Volume 2017, Article ID 7408645, 6 pages
https://doi.org/10.1155/2017/7408645
Research Article

Shielding Verifications for a Gamma Irradiation Facility Considering the Installation of a New Automatic Product Loading System

Nuclear Technology Development Centre (CDTN), Brazilian Nuclear Energy Commission (CNEN), Campus of UFMG, Pampulha, Belo Horizonte, MG, Brazil

Correspondence should be addressed to Amir Zacarias Mesquita; rb.ntdc@rima

Received 1 June 2017; Revised 28 August 2017; Accepted 11 September 2017; Published 25 October 2017

Academic Editor: Michael I. Ojovan

Copyright © 2017 Maritza Rodriguez Gual et al. This is an open access article distributed under the Creative Commons Attribution License, which permits unrestricted use, distribution, and reproduction in any medium, provided the original work is properly cited.

Abstract

A new system has been designed to automatically load the samples to be irradiated at the gamma irradiation facility of the Nuclear Technology Development Centre (CDTN) at Belo Horizonte, Brazil. The objective of this system is the optimization of the experiments performed at the Gamma Irradiation Laboratory for short-time irradiations without interruption of the irradiator cycles. The installation of this new system requires the opening of a hole at the labyrinth door to allow the loading of irradiating products. Due to this alteration on the original design, the door opening into the labyrinth requires shielding verification. The dose rate with the door open is calculated using Monte Carlo MCNPX v 2.6.0 code. The Monte Carlo source simulations were validated with experimental measurements of dose rate. The simulation demonstrated that a hole can be opened at the labyrinth entrance when installing an automatic loading system. Not only does it comply with dose constraint requirements, but it also complies with national and international standards.

1. Introduction

Gamma Irradiation Laboratory installed at the Nuclear Technology Development Centre (CDTN), Belo Horizonte, Brazil, has shown a wide range of applications. To date, this irradiator has been used for a number of applications like inactivation of pathogenic microbes in infected blood products, preventing graft-versus-host disease (GVHD) in immune suppressed patients [1], enhancement or alteration of molecular structure and other properties of polymers [2], altering gemstone color [3], and others [4–7].

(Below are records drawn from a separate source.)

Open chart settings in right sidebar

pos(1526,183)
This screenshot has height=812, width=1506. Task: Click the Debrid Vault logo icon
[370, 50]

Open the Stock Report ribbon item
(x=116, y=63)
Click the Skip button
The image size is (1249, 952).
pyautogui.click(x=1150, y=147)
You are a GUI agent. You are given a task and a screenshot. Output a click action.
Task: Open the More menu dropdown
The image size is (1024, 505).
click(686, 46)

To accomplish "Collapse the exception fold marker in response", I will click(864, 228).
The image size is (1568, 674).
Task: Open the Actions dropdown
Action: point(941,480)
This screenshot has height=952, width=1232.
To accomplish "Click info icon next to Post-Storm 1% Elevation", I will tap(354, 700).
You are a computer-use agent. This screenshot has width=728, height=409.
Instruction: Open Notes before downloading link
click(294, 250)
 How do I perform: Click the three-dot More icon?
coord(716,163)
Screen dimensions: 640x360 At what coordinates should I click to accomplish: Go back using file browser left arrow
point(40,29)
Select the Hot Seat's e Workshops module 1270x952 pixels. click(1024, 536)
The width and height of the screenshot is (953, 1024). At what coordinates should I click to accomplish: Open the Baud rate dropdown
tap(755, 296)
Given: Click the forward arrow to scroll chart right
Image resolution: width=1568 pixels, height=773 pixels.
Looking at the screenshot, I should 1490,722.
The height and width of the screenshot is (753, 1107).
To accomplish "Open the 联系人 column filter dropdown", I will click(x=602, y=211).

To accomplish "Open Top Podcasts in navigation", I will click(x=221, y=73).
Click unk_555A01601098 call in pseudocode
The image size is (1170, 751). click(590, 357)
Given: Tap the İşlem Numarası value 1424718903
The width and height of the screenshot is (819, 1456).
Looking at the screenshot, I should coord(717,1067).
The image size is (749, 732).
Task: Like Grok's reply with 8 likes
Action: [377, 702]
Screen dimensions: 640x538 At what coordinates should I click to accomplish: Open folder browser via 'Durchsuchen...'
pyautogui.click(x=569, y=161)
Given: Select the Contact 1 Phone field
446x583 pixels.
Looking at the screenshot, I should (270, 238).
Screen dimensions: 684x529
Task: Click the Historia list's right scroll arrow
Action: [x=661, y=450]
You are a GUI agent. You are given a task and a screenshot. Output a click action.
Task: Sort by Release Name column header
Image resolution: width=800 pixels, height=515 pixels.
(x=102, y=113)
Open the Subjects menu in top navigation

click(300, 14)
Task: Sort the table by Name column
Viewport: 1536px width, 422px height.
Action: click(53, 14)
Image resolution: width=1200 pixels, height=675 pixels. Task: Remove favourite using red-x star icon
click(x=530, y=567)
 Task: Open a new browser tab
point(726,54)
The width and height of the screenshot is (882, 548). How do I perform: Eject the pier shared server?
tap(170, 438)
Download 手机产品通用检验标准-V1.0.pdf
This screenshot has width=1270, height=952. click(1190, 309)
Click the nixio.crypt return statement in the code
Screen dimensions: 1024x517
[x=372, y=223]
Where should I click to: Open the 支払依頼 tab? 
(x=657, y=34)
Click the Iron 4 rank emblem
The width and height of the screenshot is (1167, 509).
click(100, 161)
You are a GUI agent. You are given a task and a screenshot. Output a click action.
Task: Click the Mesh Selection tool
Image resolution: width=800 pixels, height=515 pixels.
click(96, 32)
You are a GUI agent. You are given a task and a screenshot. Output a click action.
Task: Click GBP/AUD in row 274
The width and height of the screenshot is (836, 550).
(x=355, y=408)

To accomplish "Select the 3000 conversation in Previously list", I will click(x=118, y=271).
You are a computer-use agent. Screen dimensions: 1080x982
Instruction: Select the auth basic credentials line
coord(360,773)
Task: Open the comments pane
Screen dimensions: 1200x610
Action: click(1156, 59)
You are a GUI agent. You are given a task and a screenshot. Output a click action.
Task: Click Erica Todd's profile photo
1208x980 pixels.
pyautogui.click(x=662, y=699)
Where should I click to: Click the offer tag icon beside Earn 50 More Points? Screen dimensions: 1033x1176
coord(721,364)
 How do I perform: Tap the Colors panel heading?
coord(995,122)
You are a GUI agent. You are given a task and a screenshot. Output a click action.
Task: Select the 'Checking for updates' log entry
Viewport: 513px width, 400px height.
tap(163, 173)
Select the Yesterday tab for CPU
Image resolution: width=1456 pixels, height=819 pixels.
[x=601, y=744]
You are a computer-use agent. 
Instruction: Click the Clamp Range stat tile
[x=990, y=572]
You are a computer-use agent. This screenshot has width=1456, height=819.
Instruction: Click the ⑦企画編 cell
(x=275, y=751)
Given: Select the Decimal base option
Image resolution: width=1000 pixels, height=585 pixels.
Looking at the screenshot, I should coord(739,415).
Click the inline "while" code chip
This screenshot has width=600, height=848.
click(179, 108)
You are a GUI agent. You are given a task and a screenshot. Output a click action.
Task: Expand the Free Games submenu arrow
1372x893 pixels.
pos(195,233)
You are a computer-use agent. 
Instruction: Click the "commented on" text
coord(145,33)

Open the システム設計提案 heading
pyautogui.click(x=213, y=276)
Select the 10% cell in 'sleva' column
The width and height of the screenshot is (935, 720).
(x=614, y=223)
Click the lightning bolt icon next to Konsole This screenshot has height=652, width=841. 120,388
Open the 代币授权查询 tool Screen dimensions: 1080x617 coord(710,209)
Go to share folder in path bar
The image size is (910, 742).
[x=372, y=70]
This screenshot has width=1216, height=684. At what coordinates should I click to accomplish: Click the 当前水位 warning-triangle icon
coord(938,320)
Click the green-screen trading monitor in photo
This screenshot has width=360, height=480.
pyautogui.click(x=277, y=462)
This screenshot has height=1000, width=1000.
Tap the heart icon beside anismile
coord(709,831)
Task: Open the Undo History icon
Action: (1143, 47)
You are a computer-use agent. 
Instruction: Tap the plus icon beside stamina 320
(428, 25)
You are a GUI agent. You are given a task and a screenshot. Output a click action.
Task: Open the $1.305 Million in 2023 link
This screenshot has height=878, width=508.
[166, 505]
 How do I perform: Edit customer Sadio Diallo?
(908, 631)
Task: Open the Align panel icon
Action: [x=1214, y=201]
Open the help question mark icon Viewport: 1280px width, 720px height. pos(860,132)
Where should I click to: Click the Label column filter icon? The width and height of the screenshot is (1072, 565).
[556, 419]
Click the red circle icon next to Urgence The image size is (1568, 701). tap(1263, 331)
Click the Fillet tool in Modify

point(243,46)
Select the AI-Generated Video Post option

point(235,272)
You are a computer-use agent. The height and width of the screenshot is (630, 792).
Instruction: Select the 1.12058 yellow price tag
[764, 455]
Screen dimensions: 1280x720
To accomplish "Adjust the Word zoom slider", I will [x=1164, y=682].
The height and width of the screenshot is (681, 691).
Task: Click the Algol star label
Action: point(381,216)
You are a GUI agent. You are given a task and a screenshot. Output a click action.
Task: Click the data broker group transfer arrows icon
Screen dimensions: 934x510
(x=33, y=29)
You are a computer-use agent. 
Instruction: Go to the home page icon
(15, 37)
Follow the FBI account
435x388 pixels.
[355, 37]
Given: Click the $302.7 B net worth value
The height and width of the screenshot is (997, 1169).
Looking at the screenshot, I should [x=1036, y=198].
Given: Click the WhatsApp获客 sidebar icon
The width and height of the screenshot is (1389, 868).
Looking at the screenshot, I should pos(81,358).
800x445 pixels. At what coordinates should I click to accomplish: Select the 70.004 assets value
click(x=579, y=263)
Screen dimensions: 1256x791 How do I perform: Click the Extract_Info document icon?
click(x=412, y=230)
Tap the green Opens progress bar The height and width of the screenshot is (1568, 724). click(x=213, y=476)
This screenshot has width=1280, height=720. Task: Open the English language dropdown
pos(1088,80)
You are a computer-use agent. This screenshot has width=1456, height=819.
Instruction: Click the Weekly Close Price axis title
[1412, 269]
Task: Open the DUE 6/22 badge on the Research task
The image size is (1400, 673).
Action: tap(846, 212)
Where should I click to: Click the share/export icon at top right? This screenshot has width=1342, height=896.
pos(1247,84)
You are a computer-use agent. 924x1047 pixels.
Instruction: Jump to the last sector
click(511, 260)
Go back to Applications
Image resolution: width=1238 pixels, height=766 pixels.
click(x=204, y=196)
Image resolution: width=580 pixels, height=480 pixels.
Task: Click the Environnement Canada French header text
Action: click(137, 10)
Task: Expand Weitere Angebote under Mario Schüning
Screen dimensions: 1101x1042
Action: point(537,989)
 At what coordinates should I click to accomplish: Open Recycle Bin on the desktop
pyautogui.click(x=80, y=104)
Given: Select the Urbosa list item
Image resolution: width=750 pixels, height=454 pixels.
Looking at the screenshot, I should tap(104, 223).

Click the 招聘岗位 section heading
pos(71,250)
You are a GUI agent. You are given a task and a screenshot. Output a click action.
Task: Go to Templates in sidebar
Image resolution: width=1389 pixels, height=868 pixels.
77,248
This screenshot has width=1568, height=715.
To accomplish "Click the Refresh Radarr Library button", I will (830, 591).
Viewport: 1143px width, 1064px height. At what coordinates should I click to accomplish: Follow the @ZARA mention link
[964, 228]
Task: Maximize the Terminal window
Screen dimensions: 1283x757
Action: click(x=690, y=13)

The high demand of the gamma irradiation facility to conduct the wide range of applications, as previously mentioned, requires innovative solutions that could bring improved gamma irradiation facility efficiency. A new automatic product loading system for the laboratory was proposed [8]. The system is required for optimizations of experiments performed for short-time irradiations without interruption of the irradiator cycles.

As a result, the idea of installation and operation of this system requires the opening of a hole at the labyrinth door to allow the loading of irradiating products without interrupting irradiator operation. One of the requirements for installation was a premise that followed from the conceptual design: the installation must not compromise personnel safety or equipment operations. Due to this alteration of the original design, we needed to know the gamma doses rates and profile that resulted from opening the door of the labyrinth.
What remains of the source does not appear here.